Available data:
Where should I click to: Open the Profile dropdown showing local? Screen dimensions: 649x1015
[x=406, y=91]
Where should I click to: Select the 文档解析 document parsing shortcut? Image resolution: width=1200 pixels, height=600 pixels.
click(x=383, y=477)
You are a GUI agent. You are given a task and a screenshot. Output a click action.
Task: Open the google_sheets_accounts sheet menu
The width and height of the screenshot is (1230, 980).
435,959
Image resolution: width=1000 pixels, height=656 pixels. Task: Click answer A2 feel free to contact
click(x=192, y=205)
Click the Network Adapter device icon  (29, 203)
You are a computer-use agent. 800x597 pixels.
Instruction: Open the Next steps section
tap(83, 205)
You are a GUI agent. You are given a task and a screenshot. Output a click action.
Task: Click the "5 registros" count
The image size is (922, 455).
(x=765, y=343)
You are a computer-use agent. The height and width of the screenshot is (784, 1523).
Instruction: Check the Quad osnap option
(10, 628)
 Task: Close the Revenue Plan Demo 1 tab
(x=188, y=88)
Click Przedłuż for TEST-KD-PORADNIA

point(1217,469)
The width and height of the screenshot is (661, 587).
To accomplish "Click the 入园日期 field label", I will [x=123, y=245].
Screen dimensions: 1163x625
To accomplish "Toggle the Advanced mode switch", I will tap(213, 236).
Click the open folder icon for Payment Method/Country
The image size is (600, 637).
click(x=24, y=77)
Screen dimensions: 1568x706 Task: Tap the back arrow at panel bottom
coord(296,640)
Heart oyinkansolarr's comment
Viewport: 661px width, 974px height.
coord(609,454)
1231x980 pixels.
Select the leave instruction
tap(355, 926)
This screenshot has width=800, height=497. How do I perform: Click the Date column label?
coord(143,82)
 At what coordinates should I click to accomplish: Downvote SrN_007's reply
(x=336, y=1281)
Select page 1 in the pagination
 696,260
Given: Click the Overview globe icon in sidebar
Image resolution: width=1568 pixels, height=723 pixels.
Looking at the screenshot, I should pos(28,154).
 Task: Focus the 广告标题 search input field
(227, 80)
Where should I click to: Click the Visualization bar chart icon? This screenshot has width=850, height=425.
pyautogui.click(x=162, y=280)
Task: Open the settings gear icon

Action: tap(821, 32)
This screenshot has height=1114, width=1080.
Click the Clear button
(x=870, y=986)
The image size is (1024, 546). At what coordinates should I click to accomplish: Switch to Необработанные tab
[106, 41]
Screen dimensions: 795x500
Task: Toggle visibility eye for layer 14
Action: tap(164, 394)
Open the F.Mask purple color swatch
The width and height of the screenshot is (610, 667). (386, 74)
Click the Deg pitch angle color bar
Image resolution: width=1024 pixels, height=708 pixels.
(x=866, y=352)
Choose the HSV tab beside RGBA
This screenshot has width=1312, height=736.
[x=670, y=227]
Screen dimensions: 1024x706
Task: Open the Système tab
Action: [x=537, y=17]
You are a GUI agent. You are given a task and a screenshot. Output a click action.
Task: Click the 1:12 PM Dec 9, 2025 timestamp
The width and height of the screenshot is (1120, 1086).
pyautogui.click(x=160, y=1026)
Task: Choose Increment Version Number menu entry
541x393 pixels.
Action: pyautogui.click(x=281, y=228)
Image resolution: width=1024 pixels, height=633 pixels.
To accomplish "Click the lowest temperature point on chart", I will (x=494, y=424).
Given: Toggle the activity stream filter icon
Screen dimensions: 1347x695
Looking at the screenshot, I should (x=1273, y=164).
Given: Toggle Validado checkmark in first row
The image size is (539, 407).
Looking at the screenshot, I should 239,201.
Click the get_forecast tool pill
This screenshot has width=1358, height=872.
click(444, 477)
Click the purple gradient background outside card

Work instructions: Your output should start at the line containing "This screenshot has width=1358, height=872." and stop at the last line of the material, copied exactly, with nothing else.

Result:
This screenshot has width=1358, height=872.
click(444, 477)
Click the purple gradient background outside card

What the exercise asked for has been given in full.